Furthermore, not allowing them to vote can effect, to some degree, a self-perpetuating tyranny of that faction of people who do not commit so-called crimes—that is, the same faction of people who, by voting, can determine what actually constitute a “crime” as well as what the punishments are. Some things may be able to continue to be regarded as crimes that are actually unjust, or not in the popular interest, to be considered crimes, because those who commit the crimes are barred from voting.

Here’s an example: let’s say 40% of people think smoking marijuana should be a felony, while 60% think it’s just fine. The 60% who think it’s fine are convicted for smoking marijuana because it’s illegal, while the 40% not in jail continue to exclusively vote on legislation and legislators that keep marijuana being a felony. The numbers chosen here may be a hyperbolic extreme, but the point is that the general effect they illustrate may actually occur to some degree or another.

Another important example is prison reform. The conditions people have to live under in prisons are deplorable, but if convicts and ex-convicts can’t vote, then there’s nobody to stand up for the people subjected to the unacceptable conditions of the prison environment.

Why It Doesn’t Make Sense to Encourage People to Vote for Its Own Sake

People think that they’re doing the humanitarian thing by encouraging people to vote, such as by public announcements..In some countries it is even required that their citizens vote. This doesn’t make sense. If, for example, 70% of eligible people vote instead of 50%, then that’s not going to affect the outcome of the election for the better unless the extra people who wouldn’t have otherwise voted vote are more likely to vote for the better candidate.

In other words, the principle of statistical sampling says that if fewer people vote it shouldn’t make much of a difference, unless you have sampling bias. So for more people to vote to affect the outcome for the better, those extra people must be better, on average, at voting for the better candidate than the base of people who are going to vote anyway.

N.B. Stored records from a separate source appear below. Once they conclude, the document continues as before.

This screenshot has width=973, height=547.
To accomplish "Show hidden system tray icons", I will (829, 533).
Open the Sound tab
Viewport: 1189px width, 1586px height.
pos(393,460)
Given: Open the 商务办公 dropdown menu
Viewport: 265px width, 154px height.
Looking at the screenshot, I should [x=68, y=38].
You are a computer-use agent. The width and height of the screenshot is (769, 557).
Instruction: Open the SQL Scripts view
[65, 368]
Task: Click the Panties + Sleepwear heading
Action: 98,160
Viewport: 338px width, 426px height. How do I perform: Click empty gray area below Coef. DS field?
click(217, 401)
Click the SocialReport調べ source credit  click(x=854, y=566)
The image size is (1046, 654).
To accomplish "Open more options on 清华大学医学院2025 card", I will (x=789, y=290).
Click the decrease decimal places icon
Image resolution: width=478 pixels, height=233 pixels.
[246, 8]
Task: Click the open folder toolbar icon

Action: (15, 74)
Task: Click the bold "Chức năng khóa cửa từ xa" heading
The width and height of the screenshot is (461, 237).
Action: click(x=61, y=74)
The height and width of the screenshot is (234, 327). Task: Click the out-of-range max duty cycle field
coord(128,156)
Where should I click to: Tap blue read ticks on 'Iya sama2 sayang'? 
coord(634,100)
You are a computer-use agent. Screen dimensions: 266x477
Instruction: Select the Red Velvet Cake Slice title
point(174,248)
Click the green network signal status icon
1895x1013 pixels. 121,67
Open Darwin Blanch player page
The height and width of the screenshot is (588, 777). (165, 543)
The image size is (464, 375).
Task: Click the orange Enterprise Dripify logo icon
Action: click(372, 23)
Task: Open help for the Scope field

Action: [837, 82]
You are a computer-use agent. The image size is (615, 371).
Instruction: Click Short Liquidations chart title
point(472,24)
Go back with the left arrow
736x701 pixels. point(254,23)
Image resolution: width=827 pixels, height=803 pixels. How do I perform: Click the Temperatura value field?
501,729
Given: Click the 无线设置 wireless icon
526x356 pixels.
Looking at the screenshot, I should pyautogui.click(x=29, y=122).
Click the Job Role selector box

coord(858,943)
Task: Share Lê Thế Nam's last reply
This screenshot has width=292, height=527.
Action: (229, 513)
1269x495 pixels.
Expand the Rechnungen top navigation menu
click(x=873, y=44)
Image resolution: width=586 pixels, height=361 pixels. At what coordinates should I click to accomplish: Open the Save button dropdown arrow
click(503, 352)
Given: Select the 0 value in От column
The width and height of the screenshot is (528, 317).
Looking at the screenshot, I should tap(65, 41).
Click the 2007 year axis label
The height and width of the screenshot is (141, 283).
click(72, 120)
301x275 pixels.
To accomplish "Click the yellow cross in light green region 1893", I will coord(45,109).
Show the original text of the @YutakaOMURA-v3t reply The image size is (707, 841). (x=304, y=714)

In numbers: if, say, 40% of people like candidate A, and 60% like candidate B, and 50% of people vote, and then you change it so that 70% of people vote, that’s still 40% of those 70% of people liking candidate A and 60% liking candidate B. Nothing’s changed. Candidate B has the same advantage. When it changes is when there’s some probabilistic correlation between being one of those people who wouldn’t have voted otherwise and voting for a particular candidate.

In numbers: Say 50% vote, 40% of whom vote for candidate A and 60% of whom vote for candidate B, and then you encourage another 20% to vote, and 50% of those people like candidate A and 50% like candidate B. Then you’ve actually changed something. But have you changed it for the better? Let’s analyze that for a moment..

Who is most likely to vote already, without having to be encouraged? Those who are more passionate about politics are. Who is likely to be more informed? Those who are more passionate about politics are. Who is more likely to vote auspiciously? Those who are more informed. Therefore by aimlessly encouraging people to vote you’ve added a bias of uninformed opinions (or subtracted that of informed opinions—semantics). So what have you just done? You’ve probably hurt the prosperity of your nation, if you’ve made any difference at all. So I would suggest not encouraging people to vote, unless you know whom you’re targeting.

To be fair, though, in actuality conservative boomers with lots of hatred and conviction probably vote more than millennials who are disillusioned with the whole system, so encouraging people to vote in today’s clime is probably a good thing.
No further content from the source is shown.